While the proposal could be part of the budget agreement reached by the so-called “Big Five” of California’s government, others are criticizing it as the legislature prepares to work on it because it would bypass the state land commission’s oil leasing approval authority which it has held since 1938.
“The governor just put California’s coastline up for sale when he had other options that don’t put our natural resources at risk,” said Lt. Gov. John Garamendi, who chairs the commission. “He refused to approve a plan to tax oil companies that now extract oil in California to fund healthcare services, children’s programs, and education. California is the only oil-producing state without an oil severance tax, and it would generate $1.2 billion annually for our state,” Garamendi said.
‘Incredibly reckless’
Garamendi said, “Instead, we are taking dirty money. Big Oil has offered to California $100 million to seduce the state into granting the first new oil drilling lease in California since the Santa Barbara oil spill 41 years ago. The loan must be repaid by forgiving future royalty payments to California. This is an incredibly reckless fiscal policy.”
Garamendi referred to an initial $100 million payment by Plains E&P, which would be followed by royalty payments up to $2.3 billion/year over the project’s 13-year lifespan. The company previously won environmental organizations’ support for its proposal by agreeing to shut down production at Platform Irene in 2022 and three other rigs off Point Arguelo by 2017, close two onshore facilities in Lompoc and along the Gaviota Coast, and donate about 4,000 acres of land to the public.
US Rep. Lois Capps (D-Calif.), whose district includes Santa Barbara and who usually opposes offshore oil and gas development, backed the Tranquillon Ridge proposal when it went before the state lands commission but questioned Schwarzenegger’s using it to help resolve the current budget crisis. “She believes these decisions on important energy and environmental policy should remain with the appropriate policymakers, the State Lands Commission and the Coastal Commission, rather than allow legislators and the governor to try and use offshore drilling as a silver bullet for their budgetary challenges,” a spokeswoman for the federal lawmaker said on July 22.
WSPA’s Sparano said the project could show Californians how safely oil could be produced off their coast. “It would use new, slant drilling technology from an existing structure with no new pipes.
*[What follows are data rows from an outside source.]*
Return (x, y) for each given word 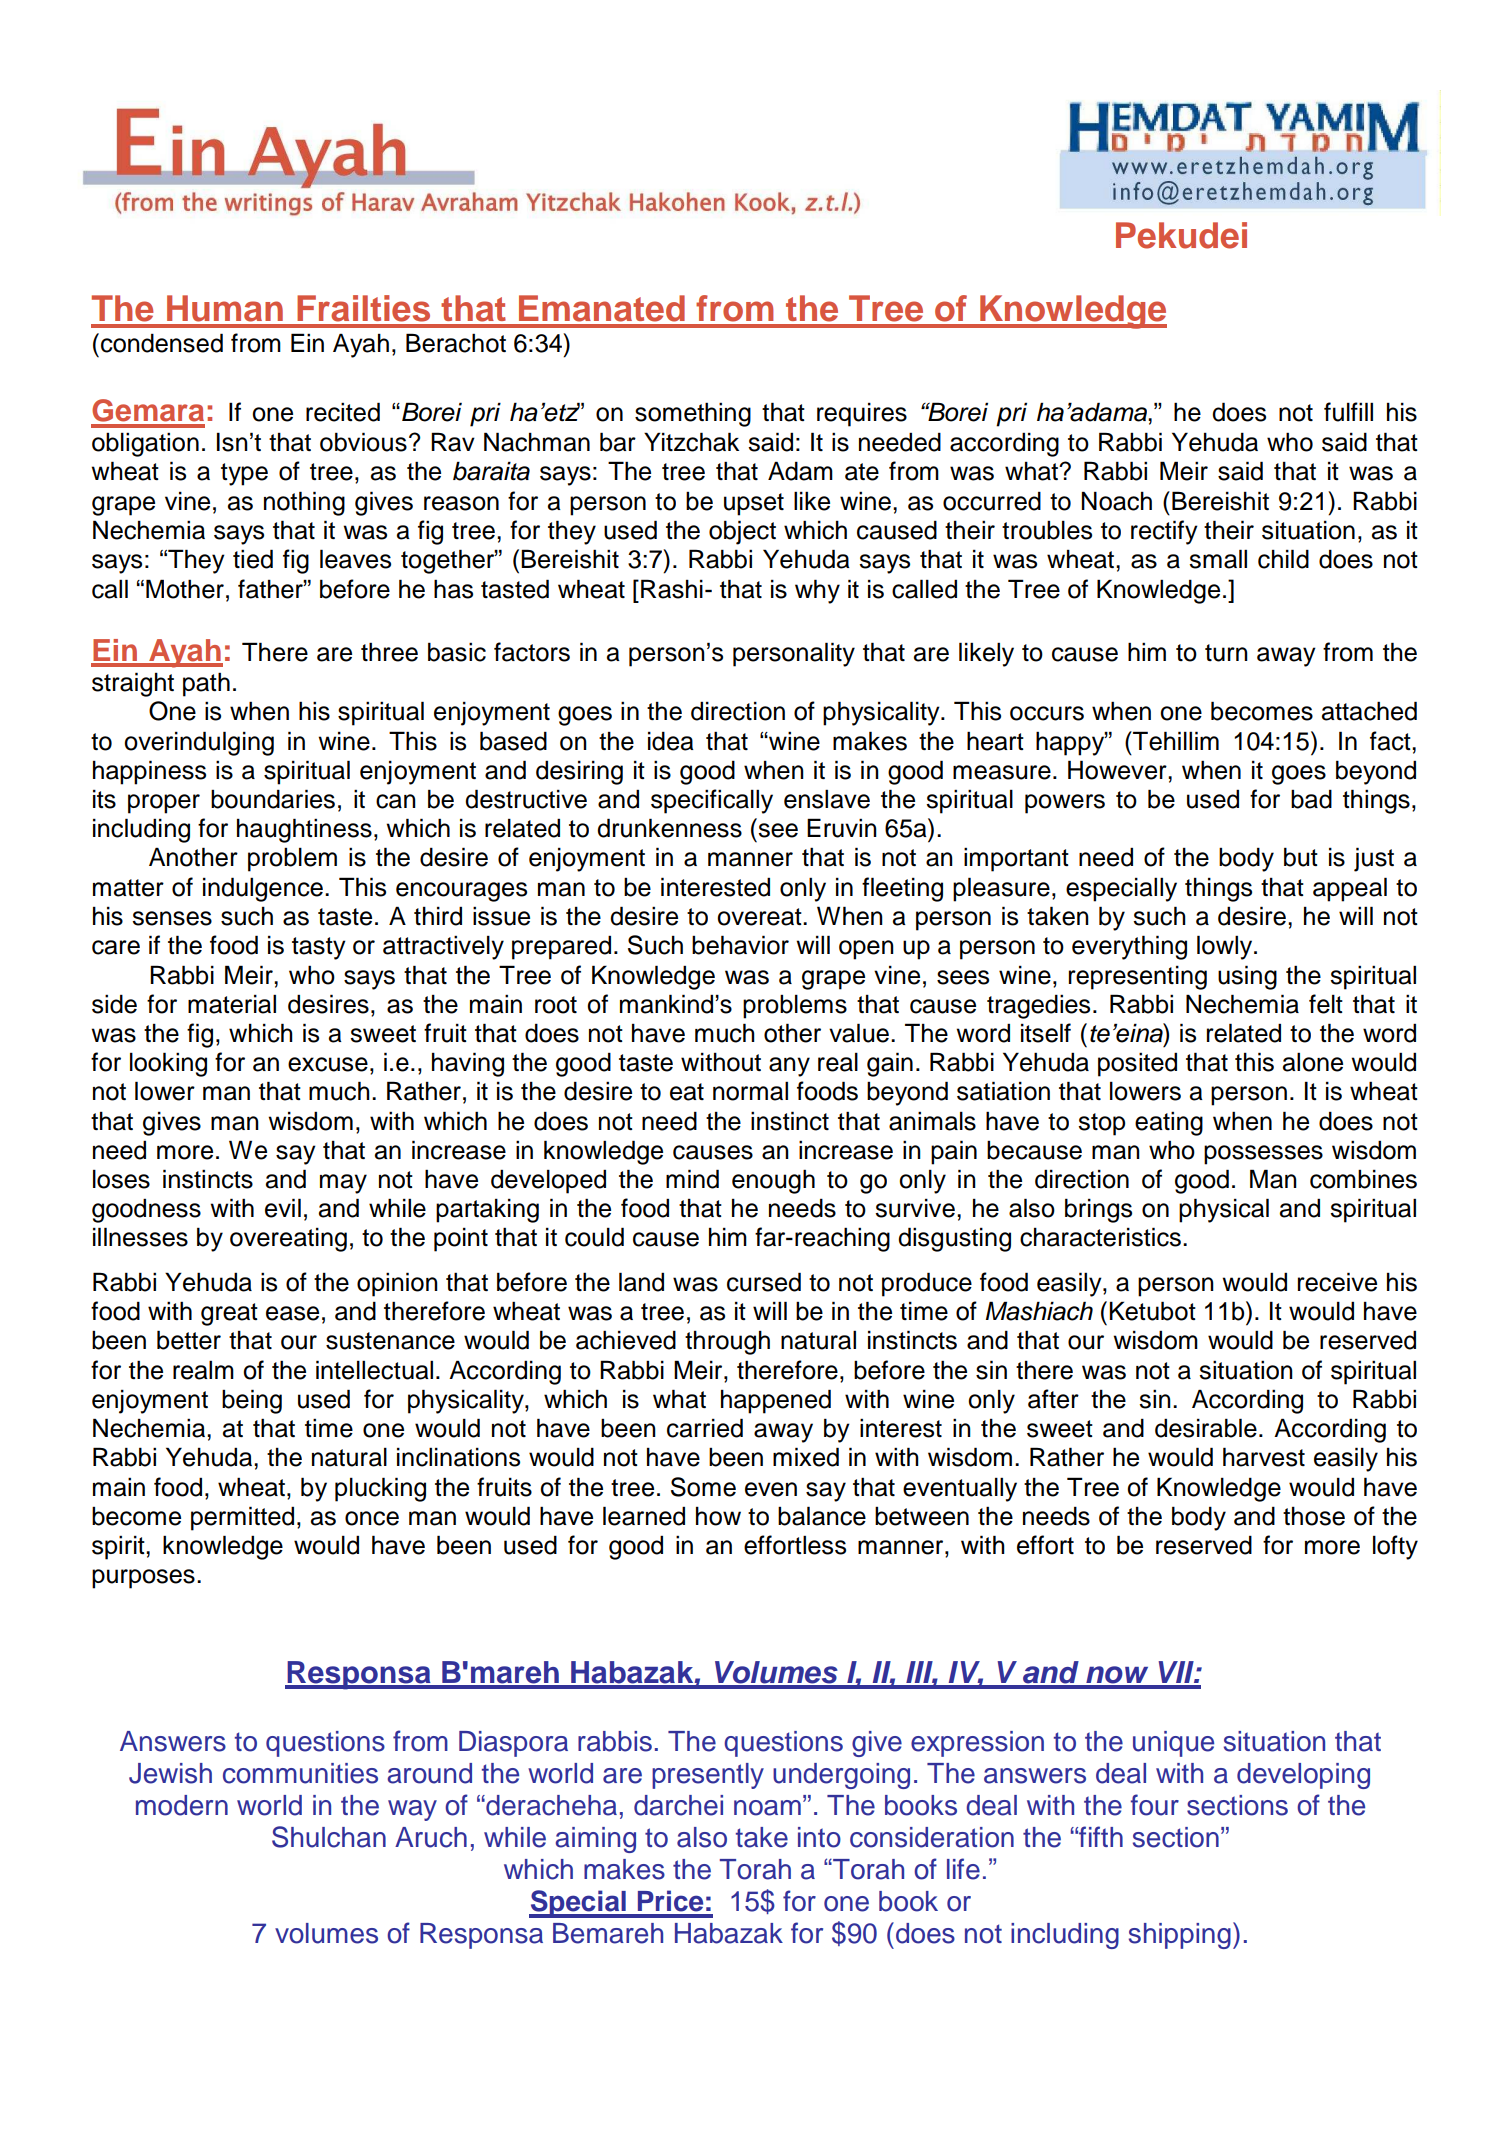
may (343, 1184)
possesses (1263, 1155)
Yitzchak (691, 442)
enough (773, 1181)
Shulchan (329, 1837)
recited (343, 412)
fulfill (1348, 412)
It would help bring oil which is sitting there to market. It also would help California’s energy supply rely less on imports. With production in the state declining, any new production, onshore and offshore, is a big deal,” he told OGJ on July 21.
It also could bring new attention to the US Minerals Management Service’s new 5-year Outer Continental Shelf plan, which is currently being developed, Sparano continued. The US Department of the Interior agency is having to rely on data that is 20 years old, but which nevertheless suggests that 10.5 billion bbl of oil and 3 tcf of gas off the Pacific Coast, most of it off California, he said.
“I think we’ll get a chance, if it goes through, to show what a careful environmental steward the domestic oil and gas industry is,” Sparano said.